Segment Start: RECORDS TO USE

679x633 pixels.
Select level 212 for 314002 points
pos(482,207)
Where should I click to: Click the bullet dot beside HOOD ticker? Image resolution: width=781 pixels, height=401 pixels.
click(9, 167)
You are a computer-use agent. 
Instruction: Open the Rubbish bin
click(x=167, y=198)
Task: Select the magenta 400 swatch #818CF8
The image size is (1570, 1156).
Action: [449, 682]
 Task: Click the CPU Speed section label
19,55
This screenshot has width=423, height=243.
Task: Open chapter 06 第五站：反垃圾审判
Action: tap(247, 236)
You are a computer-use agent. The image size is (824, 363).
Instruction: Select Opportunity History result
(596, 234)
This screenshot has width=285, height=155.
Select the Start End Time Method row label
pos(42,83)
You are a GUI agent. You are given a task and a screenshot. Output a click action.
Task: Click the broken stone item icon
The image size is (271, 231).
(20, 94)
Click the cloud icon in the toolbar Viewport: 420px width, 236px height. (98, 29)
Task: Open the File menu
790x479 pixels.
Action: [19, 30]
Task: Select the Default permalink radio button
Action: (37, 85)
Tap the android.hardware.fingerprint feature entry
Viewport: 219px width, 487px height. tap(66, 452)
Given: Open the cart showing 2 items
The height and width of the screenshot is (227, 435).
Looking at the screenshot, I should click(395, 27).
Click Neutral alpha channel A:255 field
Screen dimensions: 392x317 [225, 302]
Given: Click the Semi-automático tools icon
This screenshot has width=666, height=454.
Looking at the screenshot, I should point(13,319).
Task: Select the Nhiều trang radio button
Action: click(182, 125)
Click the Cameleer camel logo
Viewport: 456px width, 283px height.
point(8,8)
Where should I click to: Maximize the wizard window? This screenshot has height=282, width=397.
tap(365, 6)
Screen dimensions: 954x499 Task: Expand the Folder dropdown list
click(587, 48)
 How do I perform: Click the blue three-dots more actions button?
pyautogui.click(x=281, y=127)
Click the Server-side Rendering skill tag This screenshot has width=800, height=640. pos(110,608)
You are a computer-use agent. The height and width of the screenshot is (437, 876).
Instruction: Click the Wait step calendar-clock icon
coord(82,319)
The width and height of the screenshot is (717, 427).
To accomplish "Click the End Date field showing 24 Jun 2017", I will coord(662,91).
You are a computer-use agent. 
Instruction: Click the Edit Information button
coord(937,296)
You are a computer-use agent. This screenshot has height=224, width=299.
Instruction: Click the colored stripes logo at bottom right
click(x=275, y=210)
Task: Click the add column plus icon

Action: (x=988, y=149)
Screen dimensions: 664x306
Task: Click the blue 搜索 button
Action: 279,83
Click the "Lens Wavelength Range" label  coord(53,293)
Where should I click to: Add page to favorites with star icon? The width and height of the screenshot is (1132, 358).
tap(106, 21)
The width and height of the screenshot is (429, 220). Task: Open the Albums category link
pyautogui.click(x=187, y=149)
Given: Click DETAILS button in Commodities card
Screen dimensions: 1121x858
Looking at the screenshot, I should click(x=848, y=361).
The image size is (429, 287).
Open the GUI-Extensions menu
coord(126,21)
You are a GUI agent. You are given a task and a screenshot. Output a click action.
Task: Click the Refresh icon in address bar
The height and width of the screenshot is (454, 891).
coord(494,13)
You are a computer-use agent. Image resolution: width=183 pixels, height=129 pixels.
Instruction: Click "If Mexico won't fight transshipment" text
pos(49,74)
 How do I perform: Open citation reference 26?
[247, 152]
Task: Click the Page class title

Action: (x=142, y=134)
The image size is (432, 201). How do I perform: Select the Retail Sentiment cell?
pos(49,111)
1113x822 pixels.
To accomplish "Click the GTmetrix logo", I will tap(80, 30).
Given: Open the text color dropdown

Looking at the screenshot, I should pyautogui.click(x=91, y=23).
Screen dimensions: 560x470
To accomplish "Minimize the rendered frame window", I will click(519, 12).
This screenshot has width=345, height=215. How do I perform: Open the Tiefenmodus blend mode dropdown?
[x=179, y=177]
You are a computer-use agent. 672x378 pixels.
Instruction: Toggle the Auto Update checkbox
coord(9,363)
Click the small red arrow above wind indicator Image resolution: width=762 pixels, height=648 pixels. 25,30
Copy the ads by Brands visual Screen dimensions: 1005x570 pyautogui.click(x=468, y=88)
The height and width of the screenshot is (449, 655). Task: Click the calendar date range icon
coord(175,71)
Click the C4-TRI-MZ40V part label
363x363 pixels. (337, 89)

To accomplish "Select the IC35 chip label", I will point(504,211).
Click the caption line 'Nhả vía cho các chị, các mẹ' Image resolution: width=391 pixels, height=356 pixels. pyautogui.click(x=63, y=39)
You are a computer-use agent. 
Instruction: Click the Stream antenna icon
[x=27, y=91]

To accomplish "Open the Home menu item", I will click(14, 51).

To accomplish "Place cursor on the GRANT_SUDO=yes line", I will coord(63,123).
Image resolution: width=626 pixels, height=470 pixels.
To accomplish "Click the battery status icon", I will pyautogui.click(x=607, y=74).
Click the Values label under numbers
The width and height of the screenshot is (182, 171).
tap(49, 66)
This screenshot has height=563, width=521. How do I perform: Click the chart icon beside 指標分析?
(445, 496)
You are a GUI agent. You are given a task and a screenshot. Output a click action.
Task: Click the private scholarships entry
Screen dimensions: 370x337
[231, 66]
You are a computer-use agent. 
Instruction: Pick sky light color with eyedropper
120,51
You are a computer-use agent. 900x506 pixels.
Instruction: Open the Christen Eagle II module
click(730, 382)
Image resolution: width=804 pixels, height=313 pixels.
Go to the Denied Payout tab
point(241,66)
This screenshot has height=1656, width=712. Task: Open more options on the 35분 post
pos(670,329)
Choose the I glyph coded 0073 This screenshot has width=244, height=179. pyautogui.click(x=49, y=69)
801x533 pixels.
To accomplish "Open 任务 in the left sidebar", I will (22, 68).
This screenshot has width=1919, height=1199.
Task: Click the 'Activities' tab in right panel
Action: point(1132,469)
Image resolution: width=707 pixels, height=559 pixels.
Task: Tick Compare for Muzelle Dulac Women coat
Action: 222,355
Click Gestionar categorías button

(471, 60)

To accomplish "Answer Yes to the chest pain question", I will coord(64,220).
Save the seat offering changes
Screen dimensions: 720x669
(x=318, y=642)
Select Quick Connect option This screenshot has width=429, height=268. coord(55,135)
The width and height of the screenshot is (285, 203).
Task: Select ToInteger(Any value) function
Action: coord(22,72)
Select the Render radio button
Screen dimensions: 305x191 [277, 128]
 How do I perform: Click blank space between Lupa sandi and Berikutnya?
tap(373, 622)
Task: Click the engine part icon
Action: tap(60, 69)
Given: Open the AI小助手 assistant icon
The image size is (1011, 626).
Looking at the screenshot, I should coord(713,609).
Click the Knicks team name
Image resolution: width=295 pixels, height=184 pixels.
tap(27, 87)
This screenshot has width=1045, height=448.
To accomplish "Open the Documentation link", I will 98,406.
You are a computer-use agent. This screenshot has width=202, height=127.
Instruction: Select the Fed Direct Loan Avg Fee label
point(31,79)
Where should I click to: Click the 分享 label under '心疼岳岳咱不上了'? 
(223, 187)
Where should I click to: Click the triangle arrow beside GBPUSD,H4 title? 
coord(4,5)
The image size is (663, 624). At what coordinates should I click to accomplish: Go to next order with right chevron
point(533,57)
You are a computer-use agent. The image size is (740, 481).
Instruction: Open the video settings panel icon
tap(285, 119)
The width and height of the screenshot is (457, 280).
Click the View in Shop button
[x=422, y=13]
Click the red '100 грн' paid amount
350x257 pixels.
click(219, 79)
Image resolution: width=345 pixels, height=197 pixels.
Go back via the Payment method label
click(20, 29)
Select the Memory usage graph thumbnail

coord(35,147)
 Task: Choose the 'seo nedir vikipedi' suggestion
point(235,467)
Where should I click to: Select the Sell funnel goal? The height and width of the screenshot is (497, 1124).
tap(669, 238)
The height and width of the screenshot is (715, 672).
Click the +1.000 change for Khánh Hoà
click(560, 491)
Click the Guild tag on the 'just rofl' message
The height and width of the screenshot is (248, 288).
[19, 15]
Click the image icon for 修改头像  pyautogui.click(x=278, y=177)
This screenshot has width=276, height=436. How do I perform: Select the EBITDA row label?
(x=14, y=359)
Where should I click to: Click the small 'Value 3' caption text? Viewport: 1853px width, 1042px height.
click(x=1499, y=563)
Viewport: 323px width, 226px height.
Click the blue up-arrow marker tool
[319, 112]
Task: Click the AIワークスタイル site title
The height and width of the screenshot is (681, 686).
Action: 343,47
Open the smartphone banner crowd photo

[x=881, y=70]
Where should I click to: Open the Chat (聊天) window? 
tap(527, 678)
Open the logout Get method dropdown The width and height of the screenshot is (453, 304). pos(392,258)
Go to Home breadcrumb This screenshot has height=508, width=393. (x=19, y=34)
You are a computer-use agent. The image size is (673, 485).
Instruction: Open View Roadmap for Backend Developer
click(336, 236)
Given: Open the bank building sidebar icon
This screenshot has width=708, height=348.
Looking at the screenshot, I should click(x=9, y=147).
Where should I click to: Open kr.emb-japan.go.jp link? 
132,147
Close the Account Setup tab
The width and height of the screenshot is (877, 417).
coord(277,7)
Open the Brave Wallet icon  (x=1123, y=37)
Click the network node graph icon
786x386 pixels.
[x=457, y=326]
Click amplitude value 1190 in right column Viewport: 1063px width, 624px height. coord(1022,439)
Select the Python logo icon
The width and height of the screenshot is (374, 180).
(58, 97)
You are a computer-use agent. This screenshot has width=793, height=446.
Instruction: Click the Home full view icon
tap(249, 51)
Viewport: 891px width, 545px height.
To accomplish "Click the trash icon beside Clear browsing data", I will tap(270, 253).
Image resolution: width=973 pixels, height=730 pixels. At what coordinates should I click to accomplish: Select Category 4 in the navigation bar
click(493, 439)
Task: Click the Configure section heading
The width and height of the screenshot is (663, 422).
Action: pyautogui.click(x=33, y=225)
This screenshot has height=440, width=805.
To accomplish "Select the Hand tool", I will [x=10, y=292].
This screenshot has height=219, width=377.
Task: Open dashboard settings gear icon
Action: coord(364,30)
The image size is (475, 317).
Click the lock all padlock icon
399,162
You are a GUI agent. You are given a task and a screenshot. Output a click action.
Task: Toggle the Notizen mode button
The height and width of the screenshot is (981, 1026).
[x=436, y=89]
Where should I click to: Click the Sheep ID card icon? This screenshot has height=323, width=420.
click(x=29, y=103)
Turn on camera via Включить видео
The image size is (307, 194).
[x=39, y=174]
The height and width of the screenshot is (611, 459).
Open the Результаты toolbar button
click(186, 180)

Segment End: RECORDS TO USE

REQUIREMENT:
Lines that hold the word "showing" are the ones to copy from the entries above.

REPLY:
Given: Open the cart showing 2 items
To accomplish "Click the End Date field showing 24 Jun 2017", I will coord(662,91).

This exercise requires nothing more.